The politics of Nepal functions within the framework of a parliamentary republic with a multi-party system. Executive power is exercised by the Prime Minister and their cabinet, while legislative power is vested in the Parliament.

The Governing Nepali Congress and Communist Party of Nepal (UML) have been the main rivals of each other since the early 1990s, with each party defeating the other in successive elections. There are seven major political parties in the federal parliament: Nepali Congress (NC), CPN (UML), CPN (Maoist-centre), CPN (Unified Socialist), People's Socialist Party, Nepal, Loktantrik Samajwadi Party, Nepal and People's Progressive Party. While all major parties officially espouse democratic socialism, UML, Unified Socialist and Maoist-centre are considered leftist while the Nepali Congress, Democratic Socialist Party and People's Progressive Party are considered centrist, with most considering them center-left and some center-right. The party PSP-N is center-left to left-wing. During most of the brief periods of democratic exercise in the 1950s and 1990s, Nepali Congress held a majority in parliament.
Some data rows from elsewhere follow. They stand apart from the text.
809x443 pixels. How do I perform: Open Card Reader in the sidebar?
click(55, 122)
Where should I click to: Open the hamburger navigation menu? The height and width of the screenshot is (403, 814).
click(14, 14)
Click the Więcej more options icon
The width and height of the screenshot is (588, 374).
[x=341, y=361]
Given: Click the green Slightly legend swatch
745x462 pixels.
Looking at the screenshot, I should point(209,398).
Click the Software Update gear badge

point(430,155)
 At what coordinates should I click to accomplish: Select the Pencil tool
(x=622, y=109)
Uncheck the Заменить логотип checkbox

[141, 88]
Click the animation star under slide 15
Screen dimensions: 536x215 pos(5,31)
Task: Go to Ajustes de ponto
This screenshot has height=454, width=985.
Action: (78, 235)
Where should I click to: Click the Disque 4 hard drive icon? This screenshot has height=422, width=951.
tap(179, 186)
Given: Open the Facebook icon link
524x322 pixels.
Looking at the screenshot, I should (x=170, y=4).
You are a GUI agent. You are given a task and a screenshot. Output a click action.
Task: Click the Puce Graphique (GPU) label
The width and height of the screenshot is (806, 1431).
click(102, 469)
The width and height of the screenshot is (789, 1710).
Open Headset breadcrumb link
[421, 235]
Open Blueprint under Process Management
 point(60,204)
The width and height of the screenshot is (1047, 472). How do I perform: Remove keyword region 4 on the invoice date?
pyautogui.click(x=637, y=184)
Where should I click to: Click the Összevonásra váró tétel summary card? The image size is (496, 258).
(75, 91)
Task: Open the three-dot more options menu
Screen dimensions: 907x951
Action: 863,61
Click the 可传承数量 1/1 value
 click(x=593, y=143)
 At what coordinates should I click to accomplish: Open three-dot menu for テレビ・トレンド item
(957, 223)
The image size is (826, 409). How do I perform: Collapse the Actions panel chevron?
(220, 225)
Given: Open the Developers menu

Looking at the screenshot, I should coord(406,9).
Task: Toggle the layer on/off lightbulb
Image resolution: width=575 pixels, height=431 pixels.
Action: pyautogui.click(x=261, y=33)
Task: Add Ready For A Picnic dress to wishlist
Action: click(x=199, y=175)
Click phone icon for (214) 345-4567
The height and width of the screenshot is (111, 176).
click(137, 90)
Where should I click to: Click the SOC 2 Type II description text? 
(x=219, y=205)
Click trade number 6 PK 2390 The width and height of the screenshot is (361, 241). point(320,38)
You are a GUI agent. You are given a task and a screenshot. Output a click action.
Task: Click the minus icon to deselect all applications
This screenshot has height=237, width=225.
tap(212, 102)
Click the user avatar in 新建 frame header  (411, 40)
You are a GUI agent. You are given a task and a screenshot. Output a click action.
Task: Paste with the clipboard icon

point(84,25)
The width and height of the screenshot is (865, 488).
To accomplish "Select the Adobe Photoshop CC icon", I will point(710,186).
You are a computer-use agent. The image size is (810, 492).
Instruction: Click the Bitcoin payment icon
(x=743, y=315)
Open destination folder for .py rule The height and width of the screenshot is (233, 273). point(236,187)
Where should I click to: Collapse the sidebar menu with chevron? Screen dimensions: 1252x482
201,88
After a ten-year civil war, the Nepalese parliament voted to abolish the monarchy in June 2006, and Nepal became a federal republic on 28 May 2008. A new constitution was adopted in 2015, and in 2017 Nepal held its first general election since the end of the civil war, in which the Nepal Communist Party (a short-lived merger of the UML and Maoist-centre) won a majority at the federal level as well as in six of the seven provinces.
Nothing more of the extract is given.